Essa lição não se encontra somente em Pio, mas também em Leão, em João XXIII e em Francisco. Enfim, está em toda parte na Doutrina Católica. A justiça envolve as outras virtudes, mas em medida atenuada. É uma espécie de compêndio de versões mitigadas dos outros valores.
Nem o liberalismo, nem o socialismo conduzem à realização da justiça. No primeiro, as classes lutam para “alcançar o predomínio econômico; depois combatem-se renhidamente por obter predomínio no governo da nação [...] enfim lutam os Estados entre si” (idem. III, 1). No socialismo, as liberdades individuais são sacrificadas, sem ganhos notáveis para o conjunto da sociedade.
Não é difícil perceber, nessas palavras, que a Igreja utiliza o flagelo crítico para condenar tanto os males do liberalismo quanto os da esquerda social. Porém, ao condená-los tão veementemente e poupar o ideal de ruptura epistemológica, ela remove coisas bastantes para que a cisão com partes do pensamento antigo possa penetrar no seu sistema. Feliz ou infelizmente, a própria Igreja não leva a cabo essa cisão. Deixa, porém, explícito que é possível realizá-la a partir da doutrina cristã.

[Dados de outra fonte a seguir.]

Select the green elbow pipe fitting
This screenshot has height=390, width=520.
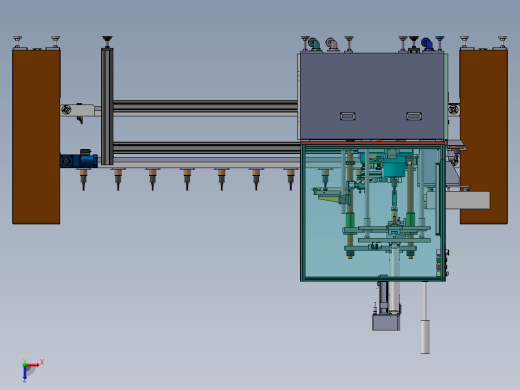pos(314,44)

A cisão é tentada, de certa maneira, pelas correntes que compõem o pensamento cristão de esquerda, entre as quais se destaca a Teologia da Libertação. Duas coisas sobressaem à primeira leitura dos autores dessa corrente teológica: sua consciência privilegiada da realidade histórica dos pobres e o risco em que incorre de tornar secundária a orientação da doutrina cristã ao divino. Os teólogos da libertação sempre procuraram desenvolver aquela consciência, mantendo sob controle o risco que ela envolve. Leonardo Boff encontra na encarnação do Verbo, descrita no prólogo do Evangelho de João (1:14), o princípio desse equilíbrio: "Que nos diz a tradição dogmática sobre a encarnação? Que o Filho de Deus deixou sua transcendência e assumiu em Jesus de Nazaré a natureza humana em situação de carne, quer dizer, limitada, vulnerável e pobre. A partir da concepção em Maria pela força do Espírito, aquela humanidade começou a pertencer a Deus de forma ‘inconfundível, imutável, indivisa e inseparável’ sendo Jesus, a um só tempo, ‘verdadeiramente Deus e verdadeiramente homem’ (Calcedônia, ano 451). Mas a encarnação não se limita a Jesus. Comenta a Gaudium et spes: ‘Por sua encarnação, o Filho de Deus uniu-se de algum modo a todo homem’ (nº 22)" (BOFF, Leonardo. “Pelos pobres, contra a estreiteza do método”. In Revista Eclesiástica Brasileira. nº 271). 
Boff bem poderia ter mencionado outras passagens da Gaudium et spes em prol de sua posição, como a que afirma que "o Verbo de Deus [...] entrou como homem perfeito na história do mundo, assumindo-a" [47]. De fato, na fé católica, o princípio da encarnação envolve não só a assunção de um corpo, mas da História por Deus. Esse é o princípio que anima a Teologia da Libertação, se a compreendo. A costura que ela realiza da pobreza em Deus não é exterior, aparente ou superficial. Não é um remendo, mas um enxerto dela na natureza divina.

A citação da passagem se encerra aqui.